National researchers, including a team from The University of Maryland School of Medicine, have determined that administering seizure medication into a muscle using an autoinjector - similar to the EpiPen used to treat serious allergic reactions - is a faster and more effective way to stop status epilepticus, a prolonged seizure lasting more than five minutes. Status epilepticus is a potentially life-threatening emergency that causes 55,000 deaths each year, according to federal researchers.
Results from the National Institutes of Health study were published Feb. 16 in The New England Journal of Medicine.
"The first-line treatment for these dangerous seizures has been for paramedics to give anti-convulsant drugs intravenously (IV), but that can be hard to do when someone is having a seizure. The longer someone is having a seizure, the more likelihood there will be for brain damage or other complications. This research shows that giving an intramuscular shot is fast, reliable, and effective, especially in patients having convulsions," says study investigator Tricia Ting, MD (pictured), an assistant professor in the Department of Neurology at the School of Medicine.
The study, called the Rapid Anticonvulsant Medications Prior to Arrival Trial (RAMPART), compared two medicines known to be effective in controlling seizures: midazolam and lorazepam. Midazolam was a candidate for injection because it is rapidly absorbed from muscle, but lorazepam must be given by IV.
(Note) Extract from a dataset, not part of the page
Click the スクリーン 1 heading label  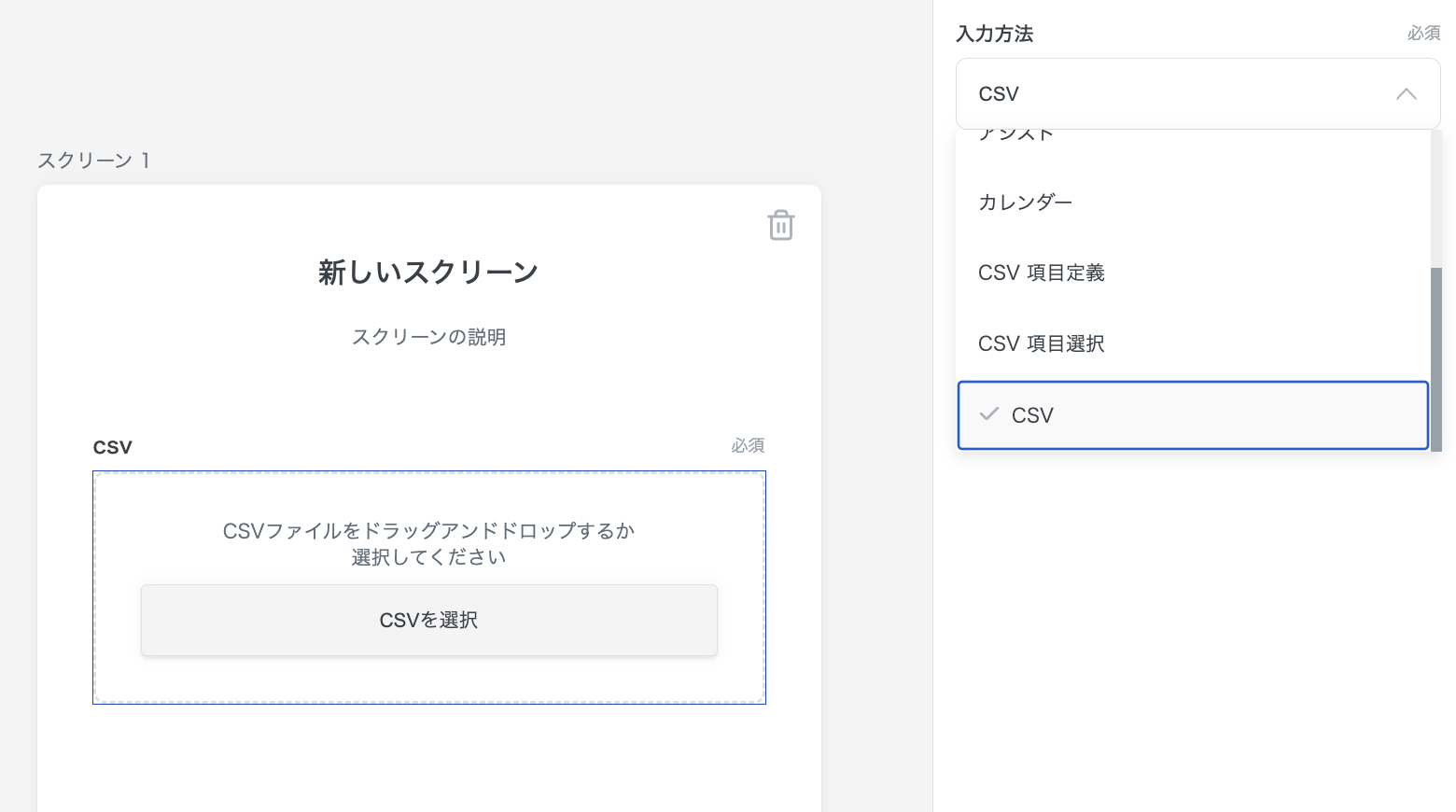click(x=93, y=161)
The study found that 73 percent of patients in the group receiving the injected midazolam were seizure-free upon arrival to the hospital, compared to 63 percent of patients who received IV treatment with lorazepam. Patients treated with the injected drug were also less likely to require hospitalization than those receiving the IV medication. Both groups had similarly low rates of recurrent seizures.
RAMPART is the first randomized clinical trial to investigate whether intramuscular delivery of midazolam is as effective as IV lorazepam, the current standard of care therapy. The trial started in 2009 and completed enrollment in June 2011. RAMPART involved more than 79 hospitals, 33 emergency medical services agencies, more than 4,000 paramedics, and 893 patients ranging in age from several months to 103 years.
"The results from the RAMPART study may have a significant impact on how emergency personnel treat patients with status epilepticus in the future. The University of Maryland School of Medicine is proud to be part of such a distinguished group of national neurology and emergency medicine researchers working together to find better treatment options for patients," says E. Albert Reece, MD, PhD, MBA, vice president for medical affairs, University of Maryland, and dean of the School of Medicine.
The network of investigators that designed and carried out the trial was established by the National Institute of Neurological Disorders and Stroke to conduct clinical trials on a variety of acute conditions affecting the brain, such as stroke and traumatic brain injury. These investigators are organized into a system of 17 major research hospitals, such as the University of Maryland, each of which is linked to several community hospitals and other medical centers.
"The University of Maryland serves as a hub center for the Neurological Emergencies Treatment Trials Network. With the positive results of the RAMPART study, we are eager see how the combined resources of this network can advance research in other neurological conditions, such as stroke," says Barney Stern, MD, professor of neurology at the School of Medicine and a neurologist at the University of Maryland Medical Center.